The implementation of the Medical Device Regulation (EU) 2017/745 (hereinafter referred to as MDR) has set new requirements for performing clinical investigations. Indeed, whereas the previous directives (93/42/CEE&90/385/EEC) only dedicated an article to this matter, the MDR has 20 articles and an annex.
All these changes may seem challenging to implement, especially in the case of ongoing clinical investigations. To support sponsors with the design and implementation of clinical investigation, we have developed a practical guide bringing together the experience of our clinical team.
Where does the complexity of clinical research come from?
To answer this question, we may first define a clinical investigation. According to the international standard ISO 14155 on Good Clinical Practice (Clinical investigation of medical devices for humans, with the last version released being ISO 14155:2020), a clinical investigation is a systematic investigation in one or more human subjects to evaluate the clinical performance, effectiveness or safety of a medical device.
ISO 14155 provides guidance and requirements for the design, conduct, recording and reporting of clinical investigations in accordance with the MDR and the ethical principles set out in the Declaration of Helsinki. Together, these documents set out the basis for ensuring the safety of clinical investigations of medical devices. These documents must be followed by sponsors, investigators and other stakeholders (clinical research organisations, ethics committees, regulatory authorities) to ensure:
That rights, safety, dignity and well-being of the participants are protected and prevail over interests of science and society; and,
That the clinical data generated are clinically valid, reliable and robust.

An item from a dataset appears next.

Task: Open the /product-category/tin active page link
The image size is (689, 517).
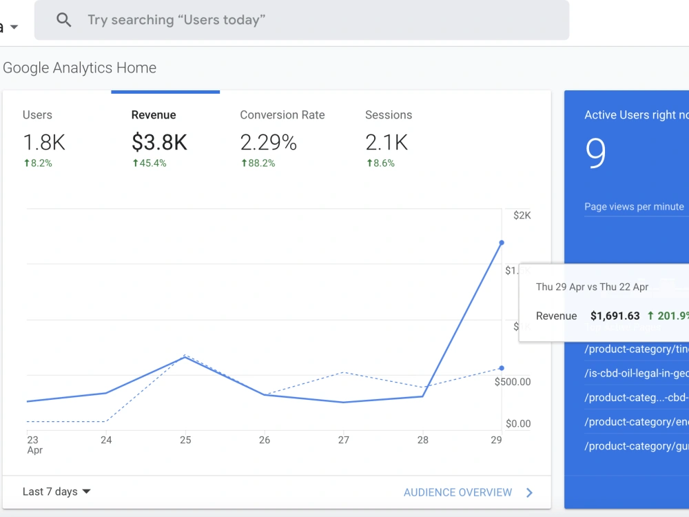Action: 636,349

Therefore, it is essential to ensure that clinical investigations accomplish all legal and contractual aspects, contain all the required documentation and meet all ethical requirements. This process is analogous to a mechanical watch: all springs within the clinical clockwork must run correctly. However, the lack of knowledge in the field, the pressure to avoid delays, or even the lack of resources, among other issues, can lead clinical investigations to failure.